A rendere possibile la storia di Jake Sully su Pandora è la corrispondenza fisica tra il proprio sistema nervoso e quello del proprio avatar: allo stesso modo, a rendere estremamente realistica l'apparenza dei na'vi è l'aver ricreato il comportamento dei muscoli umani, e di conseguenza la loro interazione con ossa, grasso e pelle. Un risultato possibile grazie alla ricostruzione completa del sistema muscolare na'vi: e se ai più attenti questo non sembra impressionante, in quanto la Weta aveva già dichiarato all'epoca de Il signore degli anelli di aver ricostruito i muscoli di uruk'hai e soci, Letteri ci svela invece che in quel caso vennero ricreati sono i movimenti muscolari, e non la struttura in sé. In tema di confessioni, il nostro ospite deve fare una concessione alla superiorità dell'uomo rispetto alla macchina: molto spesso, confessa, i semplici dati della motion capture non sono sufficienti per raggiungere il grado di realismo desiderato, e in quel caso la gestione del movimento deve tornare nelle mani di un animatore in carne e ossa.

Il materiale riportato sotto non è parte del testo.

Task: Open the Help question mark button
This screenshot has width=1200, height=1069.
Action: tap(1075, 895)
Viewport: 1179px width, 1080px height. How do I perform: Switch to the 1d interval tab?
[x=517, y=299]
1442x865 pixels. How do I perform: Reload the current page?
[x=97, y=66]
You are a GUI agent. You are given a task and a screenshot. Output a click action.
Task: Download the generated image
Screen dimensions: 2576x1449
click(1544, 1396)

Nonostante Joe Letteri sia il sovrano incontrastato della computer grafica, quindi, è ben lungi dallo sminuire l'apporto umano all'esperienza cinematografica: a chi gli chiede se i suoi esseri perfetti prenderanno mai il posto degli uomini in carne e ossa, risponde semplicemente che "gli uomini non sono perfetti, e quindi nemmeno i na'vi lo sono: ho cercato di ricreare quella magnifica imperfezione. Senza gli attori non sarebbe mai stato possibile ottenere un simile risultato: è grazie al talento di Zoe Saldana se il personaggio di Neytiri subisce un'evoluzione durante la pellicola. Per quanto teoricamente sia possibile, non mi sognerei mai di falsare l'interpretazione di un attore attribuendo alla sua controparte digitale espressioni e atteggiamenti non originali". Difficile, quindi, immaginare un universo cinematografico completamente in digitale, se persino colui che ha azzerato le differenze tra reale e virtuale non dà credito a questa prospettiva, e tutto sommato questa è forse la strada più equilibrata e utile da percorrere.